Please return all lines in the listing holding the word "will".

DATA SECTION:
━━━━
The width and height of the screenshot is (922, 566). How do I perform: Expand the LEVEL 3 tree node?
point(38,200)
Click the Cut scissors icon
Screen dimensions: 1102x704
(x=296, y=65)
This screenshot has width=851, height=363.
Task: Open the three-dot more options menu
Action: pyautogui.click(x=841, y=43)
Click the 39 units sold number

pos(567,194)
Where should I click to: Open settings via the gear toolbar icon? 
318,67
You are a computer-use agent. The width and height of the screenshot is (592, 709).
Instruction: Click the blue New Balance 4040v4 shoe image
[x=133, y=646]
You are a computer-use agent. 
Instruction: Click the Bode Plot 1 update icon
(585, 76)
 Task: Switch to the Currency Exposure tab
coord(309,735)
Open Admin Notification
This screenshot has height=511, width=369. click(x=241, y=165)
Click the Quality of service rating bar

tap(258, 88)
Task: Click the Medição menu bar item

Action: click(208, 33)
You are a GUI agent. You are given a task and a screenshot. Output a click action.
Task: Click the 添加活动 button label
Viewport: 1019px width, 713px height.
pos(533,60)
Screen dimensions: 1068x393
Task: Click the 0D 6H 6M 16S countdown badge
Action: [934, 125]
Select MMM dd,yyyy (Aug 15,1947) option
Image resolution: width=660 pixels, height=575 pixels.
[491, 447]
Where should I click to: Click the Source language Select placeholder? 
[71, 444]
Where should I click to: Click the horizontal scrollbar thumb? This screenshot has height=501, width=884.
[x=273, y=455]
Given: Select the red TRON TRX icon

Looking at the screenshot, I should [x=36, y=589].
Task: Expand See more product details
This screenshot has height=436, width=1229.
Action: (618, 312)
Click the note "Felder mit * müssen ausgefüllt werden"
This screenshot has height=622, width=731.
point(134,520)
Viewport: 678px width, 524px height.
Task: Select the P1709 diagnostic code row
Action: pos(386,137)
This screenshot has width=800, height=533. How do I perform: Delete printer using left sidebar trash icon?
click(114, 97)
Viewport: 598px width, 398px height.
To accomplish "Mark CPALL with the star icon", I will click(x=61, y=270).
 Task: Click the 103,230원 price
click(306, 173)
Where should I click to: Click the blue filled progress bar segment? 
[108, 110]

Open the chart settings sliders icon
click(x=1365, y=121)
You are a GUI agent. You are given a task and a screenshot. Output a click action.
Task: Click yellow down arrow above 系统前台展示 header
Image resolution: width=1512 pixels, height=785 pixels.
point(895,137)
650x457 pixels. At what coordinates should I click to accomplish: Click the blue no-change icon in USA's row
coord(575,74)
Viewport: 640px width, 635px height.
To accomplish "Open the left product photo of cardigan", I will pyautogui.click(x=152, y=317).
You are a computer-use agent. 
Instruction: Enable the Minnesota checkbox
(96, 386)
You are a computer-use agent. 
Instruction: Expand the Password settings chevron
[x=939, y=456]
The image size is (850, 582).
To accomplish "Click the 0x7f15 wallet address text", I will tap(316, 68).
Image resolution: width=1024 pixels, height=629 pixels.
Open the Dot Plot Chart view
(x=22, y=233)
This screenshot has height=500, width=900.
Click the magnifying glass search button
━━━━
EXERCISE ANSWER:
To accomplish "Mark CPALL with the star icon", I will click(x=61, y=270).
To accomplish "Open the left product photo of cardigan", I will pyautogui.click(x=152, y=317).
To accomplish "Click the 0x7f15 wallet address text", I will tap(316, 68).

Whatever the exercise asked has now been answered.